▸ **Set task**:
In two sentences, summarize the troubleshooting text below on what to do when a string isn't found.

>> START Selected text

If the string isn't found

1. Try a shorter substring — the full string may have format specifiers, prefixes, or suffixes you don't know about. Search for the most distinctive phrase:

   probe.exe "strings find damage <module>"
   

2. Try case variations — strings find is case-sensitive. Try lowercase, UPPERCASE, or Title Case.

3. Try without module filter — the string might be in a different module than expected:

   probe.exe "strings find <text>"
   

4. The string might be UTF-16 (wide) — Windows APIs often use wide strings. The strings find command should handle this, but if not, try searching for the UTF-16 encoding manually.

5. The string might be encrypted/obfuscated — some software encrypts strings at rest and decrypts them at runtime. Signs:

   • No readable strings in .rdata at all (or very few)
   • Lots of XOR/ROT operations in function prologues
   • String-like data in .data section (writable, decrypted at runtime)

   In this case, the string won't be findable by pattern. Alternative: use a hardware breakpoint on a known data location and work backwards.

>> END Selected text
>> START Listed records

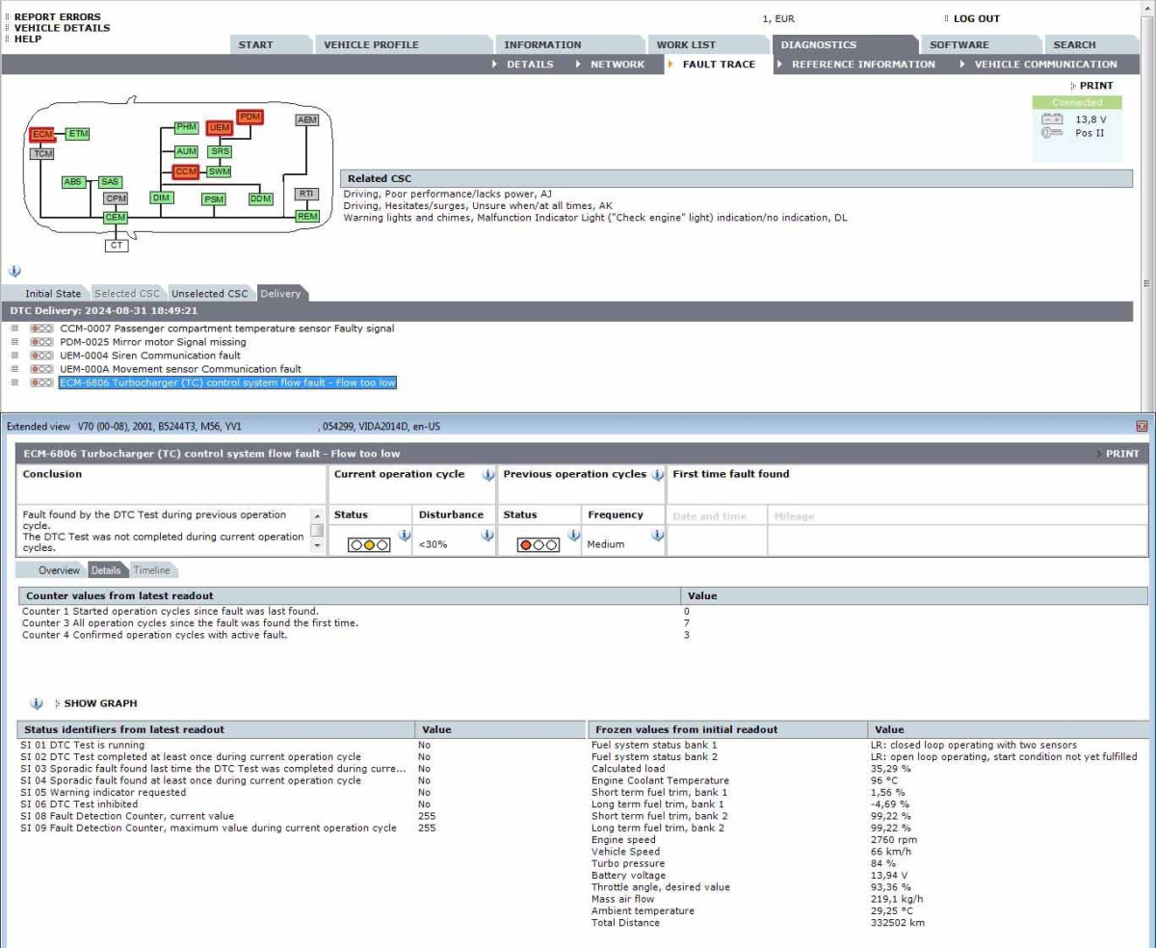Click info icon next to Frequency Medium

point(657,536)
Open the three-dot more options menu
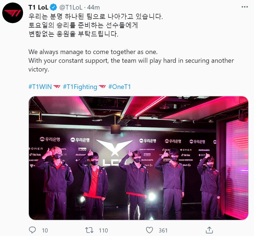The height and width of the screenshot is (236, 254). click(x=244, y=7)
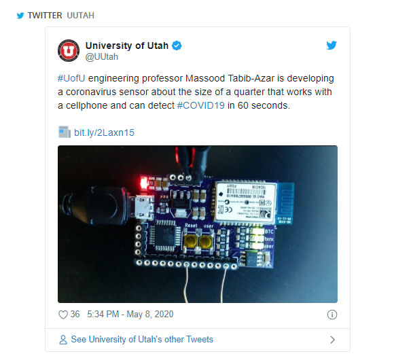Click the document icon before bit.ly link

pyautogui.click(x=65, y=132)
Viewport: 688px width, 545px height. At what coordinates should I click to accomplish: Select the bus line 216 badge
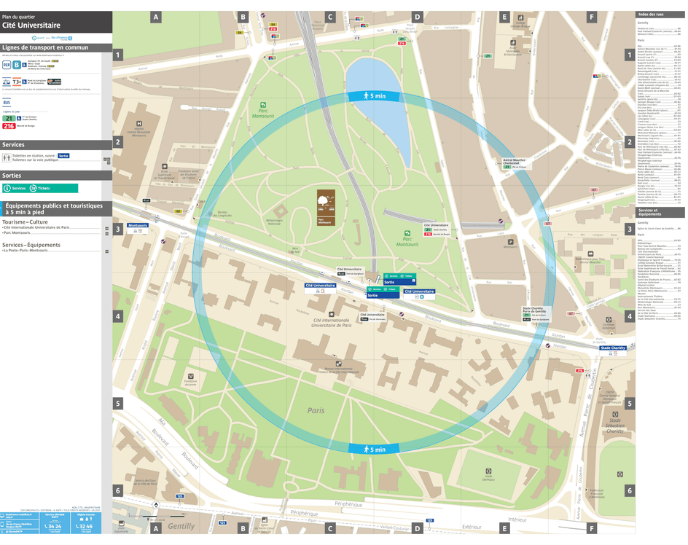[9, 126]
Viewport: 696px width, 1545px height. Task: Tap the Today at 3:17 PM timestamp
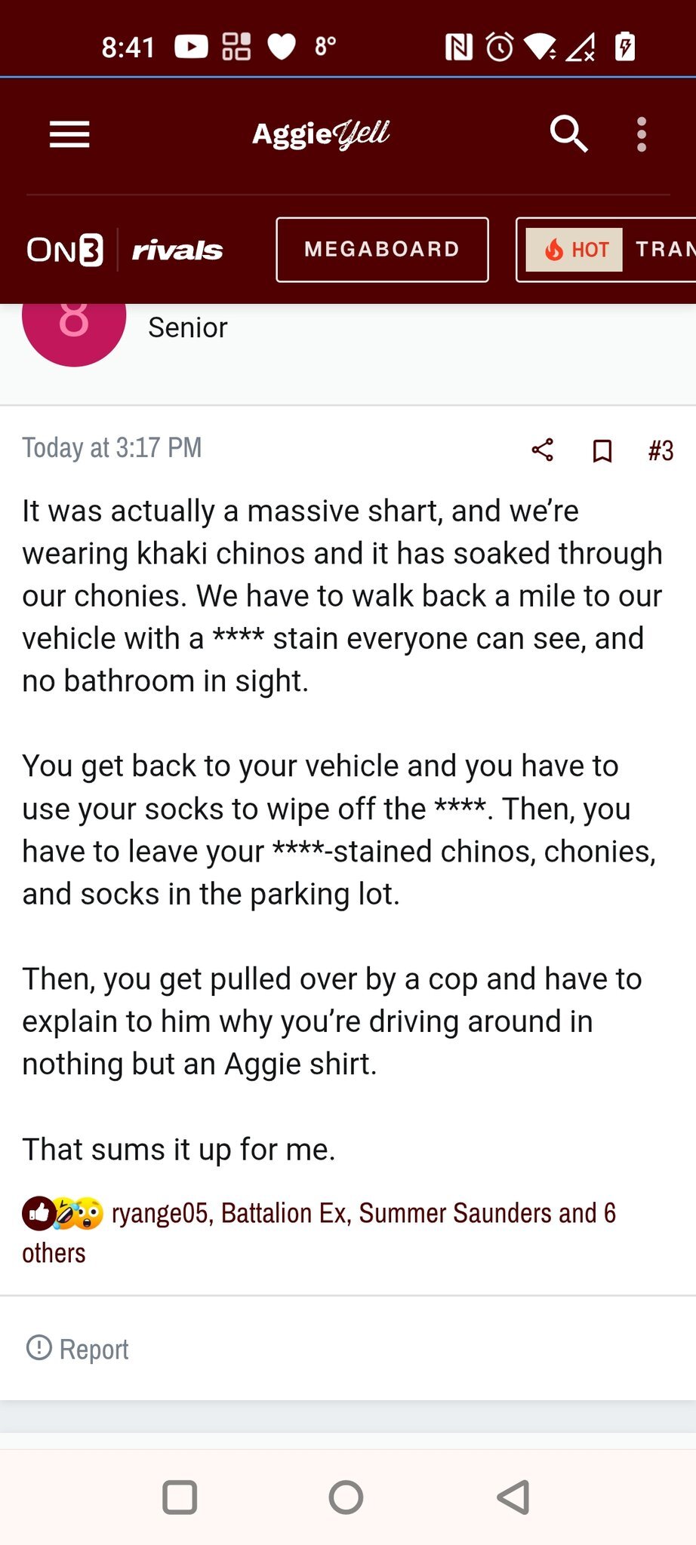coord(112,447)
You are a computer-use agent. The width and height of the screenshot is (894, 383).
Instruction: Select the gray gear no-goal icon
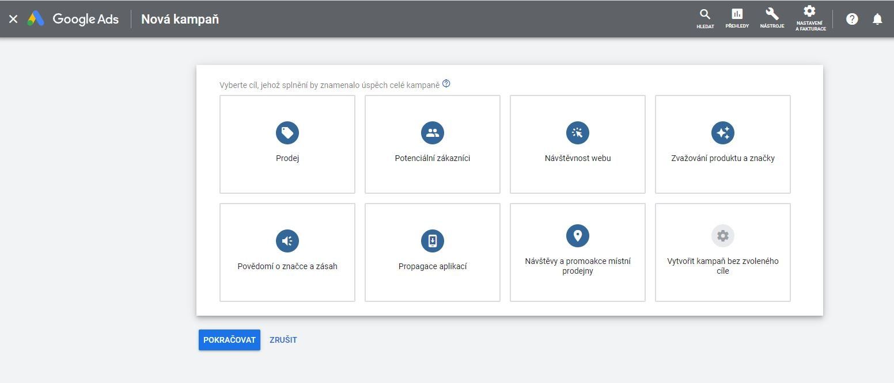723,236
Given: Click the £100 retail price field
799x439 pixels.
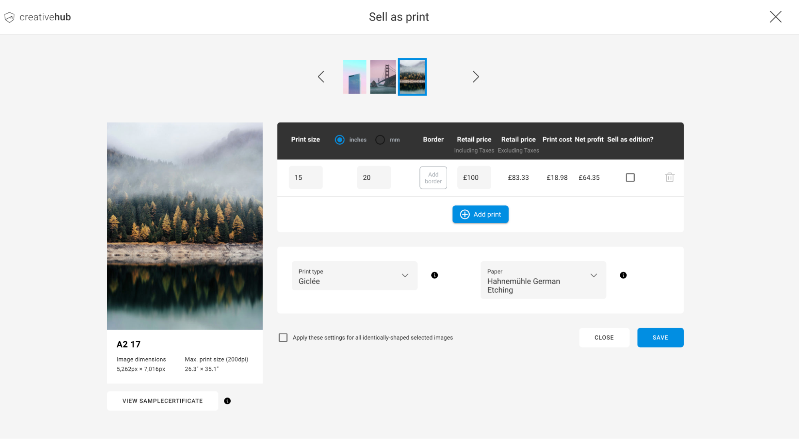Looking at the screenshot, I should coord(474,178).
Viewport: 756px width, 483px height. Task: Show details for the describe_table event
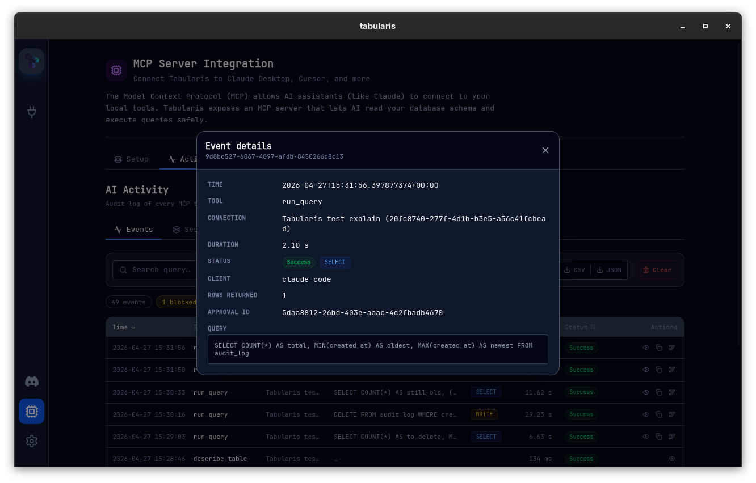tap(672, 459)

>> END Listed records

▸ **Task result**:
When a string isn't found, try a shorter, distinctive substring, try case variations because strings find is case-sensitive, and drop the module filter in case the string is in a different module. The string might also be UTF-16 or be encrypted at rest and decrypted at runtime, and in that case it can't be found by pattern, so a hardware breakpoint on a known data location can be used to work backwards.